Visible City by Tova Mirvis

visible-cityI don’t know why Visible City is the first book by Tova Mirvis that I’ve read, but it is. And I loved it. It is like the books was specifically crafted for me or someone like me: urban dweller (and loves it), failed academic, stay at home mom, the list goes on. Visible City corresponded to my life like few books have. I guess what I’m saying is that I loved this book because of who I am, not because of what the books has to offer.

So what does Visible City have to offer? It is the story of several New Yorkers who’s lives overlap simply because of where they live. The main character, if there is one, is Nina, a successful lawyer who has given up her career to stay at home with her kids. She’s not happy with her life and looks to lives’ of other to fill in a gap. That’s right, she’s a people watcher.

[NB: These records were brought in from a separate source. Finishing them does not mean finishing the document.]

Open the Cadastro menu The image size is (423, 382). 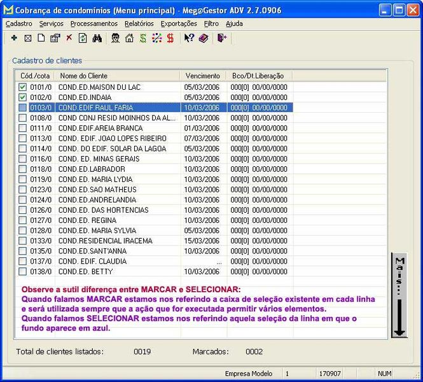(x=18, y=24)
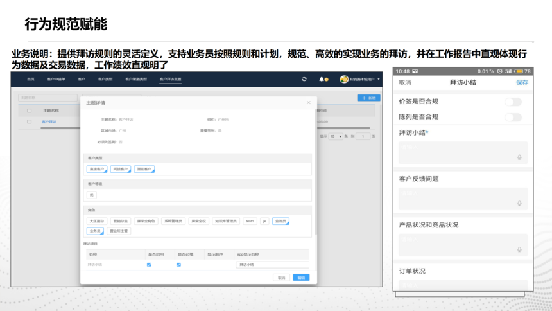552x311 pixels.
Task: Tap microphone icon in 客户反馈问题 field
Action: pyautogui.click(x=519, y=203)
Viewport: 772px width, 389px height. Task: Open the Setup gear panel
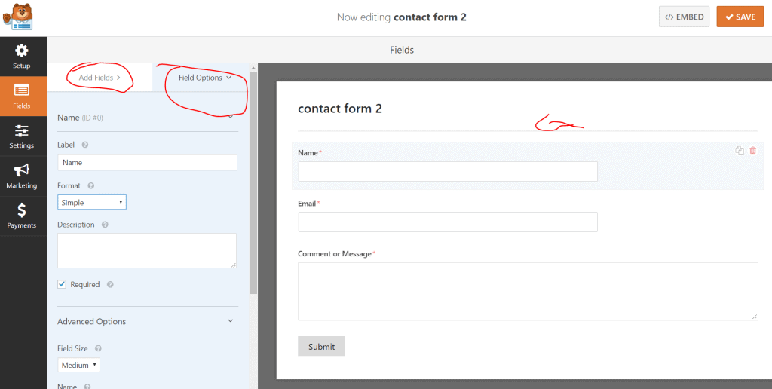[x=22, y=56]
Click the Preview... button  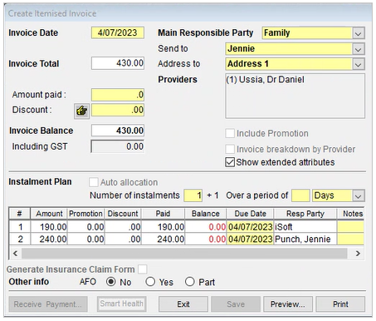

I love the way the characters’ lives in Visible City criss and cross and overlap. While all this is happening opinions about the various characters change. Wendy, the super together uber-mom turns out to be clinging to the edge. The cute middle-age couple across the way do not have the idyllic life that was envisioned. And Nina’s own husband has a secret life of his own.

Who would like this book? Visible City is a really strong, ensemble cast novel. It encapsulates urban life perfectly. When you live in a city there is an awful lot going on in the 6 block radius that you inhabit, and most of it goes mostly unseen. Some aspects of the novel, like the competitive parenting reminded me of The Hive by Gill Hornby. Others have compared it to Meg Wolitzer’s works, which is always a good comparison in my books. But overall, I’d suggest that this book is for the 30 something, new parent who is filled with angst and uncertainty living in an urban environment. Or anyone else who likes that kind of thing.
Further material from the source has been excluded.